>> Begin
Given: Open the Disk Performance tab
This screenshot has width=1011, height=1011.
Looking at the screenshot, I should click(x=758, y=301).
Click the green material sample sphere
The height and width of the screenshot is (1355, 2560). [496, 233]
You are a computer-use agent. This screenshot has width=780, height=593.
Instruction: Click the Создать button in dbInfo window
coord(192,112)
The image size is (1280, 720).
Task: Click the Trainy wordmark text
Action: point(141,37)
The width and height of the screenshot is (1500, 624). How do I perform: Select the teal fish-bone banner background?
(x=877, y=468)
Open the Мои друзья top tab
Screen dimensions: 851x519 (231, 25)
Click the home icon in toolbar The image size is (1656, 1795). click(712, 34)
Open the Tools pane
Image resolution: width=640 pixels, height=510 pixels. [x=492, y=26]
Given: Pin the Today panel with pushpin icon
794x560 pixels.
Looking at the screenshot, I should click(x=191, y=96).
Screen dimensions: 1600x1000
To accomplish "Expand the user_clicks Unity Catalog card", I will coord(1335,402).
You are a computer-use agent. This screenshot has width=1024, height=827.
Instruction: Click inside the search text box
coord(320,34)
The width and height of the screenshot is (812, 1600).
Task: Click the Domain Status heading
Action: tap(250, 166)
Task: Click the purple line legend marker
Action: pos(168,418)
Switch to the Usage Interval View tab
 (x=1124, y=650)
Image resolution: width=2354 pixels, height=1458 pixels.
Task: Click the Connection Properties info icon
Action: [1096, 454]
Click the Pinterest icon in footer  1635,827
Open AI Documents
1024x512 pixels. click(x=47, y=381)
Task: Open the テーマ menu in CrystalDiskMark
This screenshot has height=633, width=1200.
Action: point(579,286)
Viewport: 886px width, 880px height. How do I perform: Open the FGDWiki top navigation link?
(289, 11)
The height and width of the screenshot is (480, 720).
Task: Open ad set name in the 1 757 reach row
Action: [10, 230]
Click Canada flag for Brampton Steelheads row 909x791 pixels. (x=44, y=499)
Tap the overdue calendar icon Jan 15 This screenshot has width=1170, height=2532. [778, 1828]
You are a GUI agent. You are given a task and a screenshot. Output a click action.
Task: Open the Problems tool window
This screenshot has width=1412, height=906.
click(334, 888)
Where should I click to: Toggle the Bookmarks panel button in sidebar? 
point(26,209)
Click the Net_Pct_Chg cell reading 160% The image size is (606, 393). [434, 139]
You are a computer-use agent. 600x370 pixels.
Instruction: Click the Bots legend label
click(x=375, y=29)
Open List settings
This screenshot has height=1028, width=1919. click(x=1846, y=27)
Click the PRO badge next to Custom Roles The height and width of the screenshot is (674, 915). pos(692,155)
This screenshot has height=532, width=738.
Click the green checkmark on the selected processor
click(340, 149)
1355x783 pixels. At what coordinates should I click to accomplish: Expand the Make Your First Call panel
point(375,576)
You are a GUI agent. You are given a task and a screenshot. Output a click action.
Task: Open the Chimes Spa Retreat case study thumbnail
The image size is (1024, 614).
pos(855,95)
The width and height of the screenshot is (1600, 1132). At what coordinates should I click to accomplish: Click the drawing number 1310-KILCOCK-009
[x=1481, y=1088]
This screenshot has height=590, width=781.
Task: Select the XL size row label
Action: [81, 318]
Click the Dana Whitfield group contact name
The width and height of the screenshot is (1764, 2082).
>> End
### Given task
Rewrite the stretch from the first line through the line containing "The height and width of the screenshot is (1355, 2560).", changing "green" to "blue" and leaving everything else the same.

### Output of the task
Given: Open the Disk Performance tab
This screenshot has width=1011, height=1011.
Looking at the screenshot, I should click(x=758, y=301).
Click the blue material sample sphere
The height and width of the screenshot is (1355, 2560). [496, 233]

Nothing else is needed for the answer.